Jakarta, Zona Malang – Kementerian Pemuda dan Olahraga (Kemenpora) sedang mempersiapkan langkah tegas pasca-SEA Games 2025 di Thailand, dengan rencana memberikan sanksi kepada cabang olahraga (cabor) yang tidak mencapai target medali. Kebijakan ini muncul dari proses evaluasi komprehensif yang sedang berlangsung, di mana setiap prestasi atlet dievaluasi secara detail untuk menentukan reward and punishment yang adil.
Deputi Bidang Peningkatan Prestasi Olahraga Kemenpora, Surono, mengungkapkan bahwa rapat evaluasi telah memetakan performa masing-masing cabor. Beberapa di antaranya gagal memenuhi ekspektasi, sementara yang lain justru melampaui target dan berhak atas penghargaan. “Ada cabor yang tidak sesuai target, ada yang pas, bahkan ada yang melebihi – nanti ada reward untuk yang sukses dan sanksi untuk yang kurang,” katanya, tanpa merinci bentuk hukuman spesifik seperti pemotongan anggaran atau pembatasan program.
Surono juga menegaskan bahwa evaluasi ini menyeluruh, termasuk cabang sepak bola yang gagal meraih medali perak setelah tersingkir lebih awal. “Semua cabor dievaluasi tanpa terkecuali, bukan hanya satu atau dua saja,” tambahnya, menandakan tidak ada pengecualian meski sepak bola sering jadi sorotan publik.
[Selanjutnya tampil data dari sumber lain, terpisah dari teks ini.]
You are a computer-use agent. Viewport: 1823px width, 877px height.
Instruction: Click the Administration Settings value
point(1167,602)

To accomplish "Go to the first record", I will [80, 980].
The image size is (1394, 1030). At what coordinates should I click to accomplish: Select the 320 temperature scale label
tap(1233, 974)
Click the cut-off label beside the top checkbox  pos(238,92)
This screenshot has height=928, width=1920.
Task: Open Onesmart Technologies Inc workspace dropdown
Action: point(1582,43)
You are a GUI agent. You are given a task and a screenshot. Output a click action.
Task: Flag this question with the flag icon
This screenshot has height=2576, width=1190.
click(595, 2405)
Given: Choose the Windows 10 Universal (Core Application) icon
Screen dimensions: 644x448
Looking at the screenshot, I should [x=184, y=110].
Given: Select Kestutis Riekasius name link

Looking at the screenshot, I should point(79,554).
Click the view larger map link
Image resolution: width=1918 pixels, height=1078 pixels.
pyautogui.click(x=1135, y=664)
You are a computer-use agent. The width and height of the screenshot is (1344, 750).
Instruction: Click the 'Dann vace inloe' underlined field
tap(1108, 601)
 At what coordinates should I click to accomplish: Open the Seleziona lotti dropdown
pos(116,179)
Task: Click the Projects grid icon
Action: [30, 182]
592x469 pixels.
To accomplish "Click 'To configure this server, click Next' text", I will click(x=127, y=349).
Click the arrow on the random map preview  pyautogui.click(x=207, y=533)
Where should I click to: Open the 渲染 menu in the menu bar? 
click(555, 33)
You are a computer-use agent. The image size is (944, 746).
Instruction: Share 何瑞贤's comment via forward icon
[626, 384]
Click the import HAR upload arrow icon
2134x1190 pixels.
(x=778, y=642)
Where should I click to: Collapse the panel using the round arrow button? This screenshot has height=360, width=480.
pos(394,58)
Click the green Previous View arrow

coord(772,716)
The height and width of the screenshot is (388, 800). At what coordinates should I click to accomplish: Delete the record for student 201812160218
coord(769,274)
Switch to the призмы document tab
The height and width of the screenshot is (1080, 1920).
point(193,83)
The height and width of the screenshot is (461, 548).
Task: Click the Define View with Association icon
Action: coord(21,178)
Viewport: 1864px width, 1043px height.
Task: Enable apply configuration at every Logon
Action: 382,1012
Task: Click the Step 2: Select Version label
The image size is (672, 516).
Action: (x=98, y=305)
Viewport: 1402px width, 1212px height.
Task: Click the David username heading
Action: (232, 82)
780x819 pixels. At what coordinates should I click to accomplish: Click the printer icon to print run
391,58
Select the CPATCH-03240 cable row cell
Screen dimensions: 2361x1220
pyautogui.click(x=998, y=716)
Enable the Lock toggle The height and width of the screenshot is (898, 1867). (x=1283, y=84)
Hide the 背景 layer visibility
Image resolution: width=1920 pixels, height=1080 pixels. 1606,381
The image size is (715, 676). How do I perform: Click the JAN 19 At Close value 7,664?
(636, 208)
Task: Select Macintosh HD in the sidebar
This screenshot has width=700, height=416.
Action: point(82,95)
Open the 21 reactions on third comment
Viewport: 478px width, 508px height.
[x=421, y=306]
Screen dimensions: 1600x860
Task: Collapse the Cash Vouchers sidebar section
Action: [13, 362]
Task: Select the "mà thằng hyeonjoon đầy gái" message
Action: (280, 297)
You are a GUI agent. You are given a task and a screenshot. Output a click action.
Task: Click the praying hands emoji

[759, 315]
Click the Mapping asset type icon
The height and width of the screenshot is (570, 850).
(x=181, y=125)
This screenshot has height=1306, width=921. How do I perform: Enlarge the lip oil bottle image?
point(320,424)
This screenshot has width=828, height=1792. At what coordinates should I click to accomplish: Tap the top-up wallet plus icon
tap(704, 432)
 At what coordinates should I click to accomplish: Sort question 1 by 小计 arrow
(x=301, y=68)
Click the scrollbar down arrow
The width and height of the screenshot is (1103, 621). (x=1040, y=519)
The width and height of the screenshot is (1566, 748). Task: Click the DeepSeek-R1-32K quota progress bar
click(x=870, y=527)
Meski ada kegagalan di beberapa sektor, Indonesia secara keseluruhan berhasil finis di posisi kedua klasemen dengan 91 emas, 111 perak, dan 131 perunggu – melampaui target 80 emas yang ditetapkan Kemenpora.
Sebagai fakta menarik, Indonesia mencatatkan raihan 91 medali emas di SEA Games 2025 sebagai yang tertinggi ketiga saat tidak menjadi tuan rumah, setelah 87 emas di Filipina 2019 dan 84 emas di Vietnam 2021, menurut data resmi Komite Olimpiade Indonesia (KOI). Selain itu, total medali 333 ini menjadi rekor baru bagi kontingen Garuda di luar negeri, melebihi capaian sebelumnya dan menunjukkan peningkatan konsistensi meski ada cabor underperform.
Untuk saran, Kemenpora sebaiknya transparan dalam mengumumkan hasil evaluasi lengkap beserta kriteria sanksi, agar publik bisa memahami dan mendukung proses perbaikan, sekaligus hindari polemik tidak perlu di masyarakat olahraga. Selain itu, alih-alih hanya hukuman, fokuskan pada program pembinaan jangka panjang seperti talenta scouting dini dan peningkatan fasilitas pelatihan untuk cabor lemah, sehingga target SEA Games berikutnya lebih realistis dan prestasi nasional semakin sustainable tanpa bergantung pada status tuan rumah.